Extendible website checking tool for webmasters with
a simple report output.
News
2010-09-11 release 1.10.4 of webcheck
This is more or less a maintenance release that gathers some outstanding
fixes.
An overview of the changes since the last release:
remove some left-over debugging code
several small bugfixes which more or less drop support for Python 2.3
limit "referenced from" list to 10 items
pass char_encoding option to tidy to fix some tidy-related errors
add a Referer header if possible (thanks Devin Bayer)
2009-06-14 webcheck homepage moved
Since I haven't been studying at the Delft University for quite some time
the webcheck homepage has been moved to
https://arthurdejong.org/webcheck/.
The contact email address has also been changed to arthur@arthurdejong.org.

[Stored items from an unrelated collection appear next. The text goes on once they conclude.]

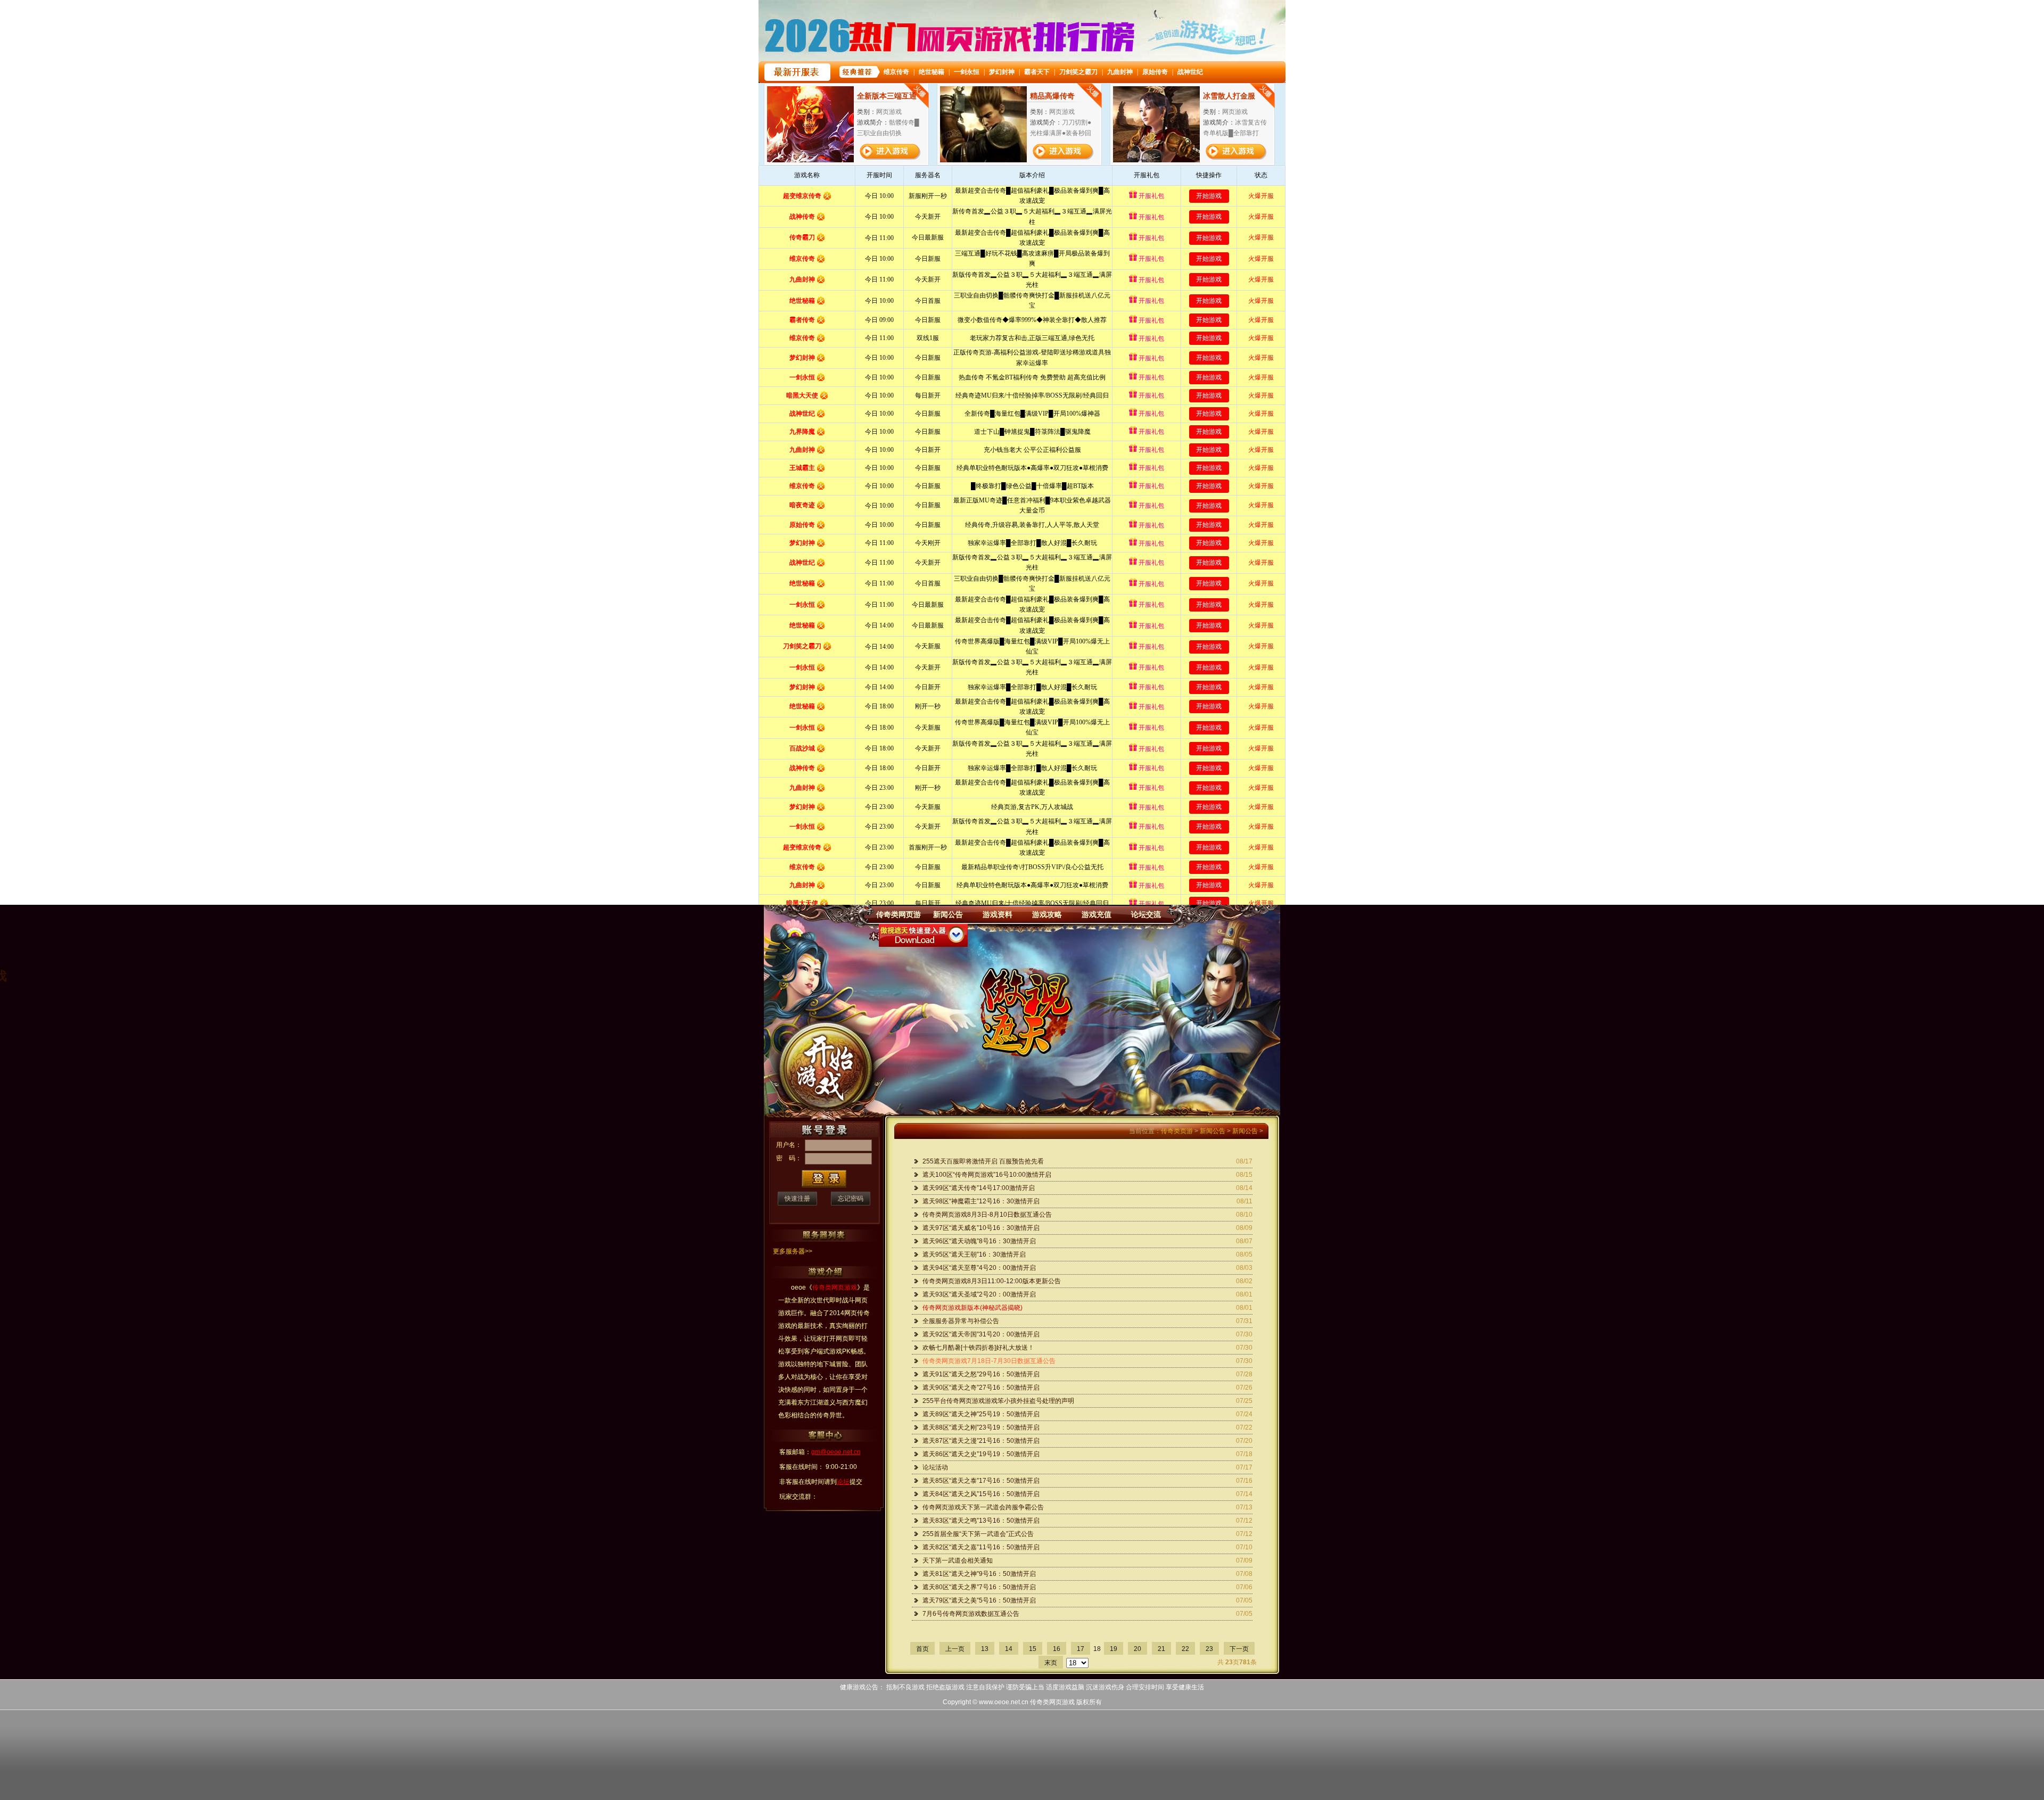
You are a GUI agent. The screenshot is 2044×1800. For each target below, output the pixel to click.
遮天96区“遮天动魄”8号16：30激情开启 (979, 1241)
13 (984, 1649)
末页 (1050, 1662)
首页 (922, 1649)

The subversion repository and viewvc URLs have also changed (see the
downloads section for details).
If you were using the svn repository before you can do
to relocate your working copy.
In the meantime, webcheck migrated to Git and the Subversion
repository will no longer be updated and likely go away at some point, see
the downloads page for more information.
2008-07-19 release 1.10.3 of webcheck
This is a minor update release that fixes some smaller outstanding
issues and adds a couple of new features.
An overview of the changes since the last release:
support <iframe> and some common usages of <object>
fix bug in command-line parsing of short -r option
implement the --userpass option to pass username and password
information to specific sites based on a patch by Chris Shenton
handle errors while parsing more gracefully
add parsing of <script> tag and background attributes,
based on a patch by Robert M. Jansen
fix in parsing <style> tags and support style attributes
call tidy (if available) on HTML content, based on a patch by Henning
Sielaff
2007-11-04 release 1.10.2 of webcheck
This is a minor update release that fixes some smaller outstanding
issues.
An overview of the changes since the last release:
add checking for bug in BeautifulSoup and issue warning if bug is
found
added support for Python 2.3 (alhough more recent versions of Python
are recommended)
2007-07-15 release 1.10.1 of webcheck
This release includes some big performance improvements
(especially for very large sites) as well as some small bug
fixes. This release requires Python 2.4 or more recent to work.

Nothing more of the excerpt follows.